Long regarded as a technical afterthought, standardisation has evolved into a central lever of geopolitical influence and element of industrial strategy. As is often remarked in standardisation circles, ‘whoever owns the standard, owns the market’.[75] China’s deliberate integration of standardisation into its technology, industrial and foreign policies is elevating the country from a standards-taker to a standards-maker. This transition is facilitated by the orchestration of public and private actors, strategically coordinated interventions in international standard-setting bodies and concentrated investments in sectors such as telecommunications and EV chips.

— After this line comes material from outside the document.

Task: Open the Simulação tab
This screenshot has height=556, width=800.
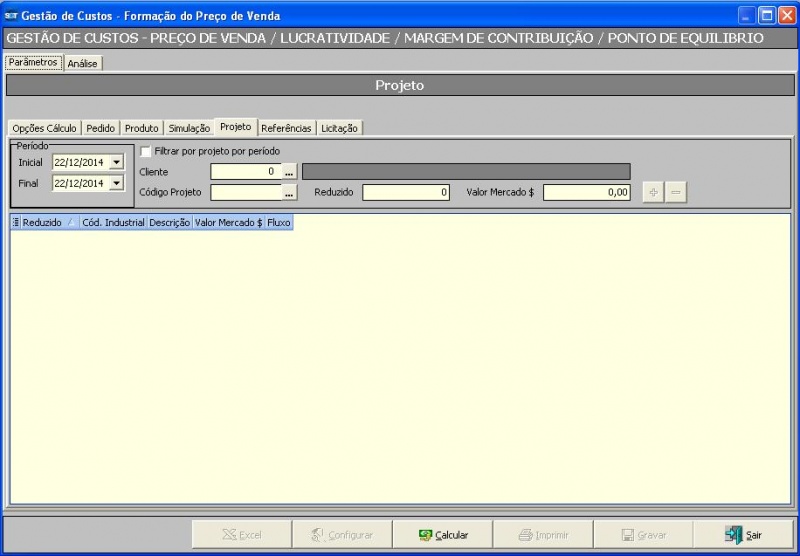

By contrast, Europe all too often treats standardisation as a predominantly technical matter. Despite a strong industrial base, deep experience in international standardisation and renewed political attention by way of the 2022 European Standardisation Strategy, the EU and its Member States lack a coordinated, strategic and long-term approach. The result is a fragmented landscape marked by reactive behaviour and underinvestment – both in terms of material resources and institutional capacity. This undermines Europe’s ability to shape the global rules of tomorrow’s industrial and digital economies. If standards define the playing field, then failing to shape them means competing on terms set by others.

The answer does not lie in isolationism. The right balance between asserting the interests of European countries and companies and ensuring interoperability and interdependence with other countries and regions differs between sectors. Strengthening Europe’s influence means deepening alliances with countries that share normative interests and concerns – such as Japan, South Korea and the UK – while simultaneously investing in domestic capabilities, aligning EU Member State efforts, and stepping up engagement in global standard-setting bodies.

For the Netherlands and the EU alike, reclaiming leadership in standardisation demands a shift in mindset. Standardisation must be seen not as an isolated technical task but as a core element of technological, industrial and foreign policy. This requires long-term planning, robust public–private coordination, and the political will to focus on areas where Europe has the capacity to lead and define the standards of the future.

Five interconnected levers for action can be drawn from the insights from this analysis of the evolving dynamics of standardisation – particularly China’s strategic approach – and two industry snapshots on telecommunications and the internet and on EV chips. These levers offer a framework to rebalance European influence by: setting clear priorities (programming); advocating European positions globally (promoting); defending against adverse norms (protecting); forming strategic alliances (partnering); and improving internal mechanisms (process).

The proposed Blueprint for Action on Standardisation calls for:

1.
Programming: Embedding standardisation more explicitly in strategic planning and industrial policy;
2.
Promoting: Prioritising sectors with a high potential for European leadership through targeted investment, commercialisation support and cross-border coordination to maximise the impact of European standardisation efforts;
3.
Protecting: Controlling critical tech transfers, improving standardisation monitoring and addressing access asymmetries to national or regional SDOs with China;
4.
Partnering: Building strategic coalitions with like-minded countries and engaging selectively with China to align standards and manage long-term dependencies;
5.
Process: Improving transparency, coordination and early engagement in standardisation processes by investing in capacity, digital and data-driven monitoring tools and strategic participation.

Time is of the essence. By making standardisation a foundational pillar of its geopolitical and industrial agendas, Europe still has the agency to influence the global technological order – rather than to be shaped by it.

Foreign Policy, China Wants to Run Your Internet, 25 August 2023.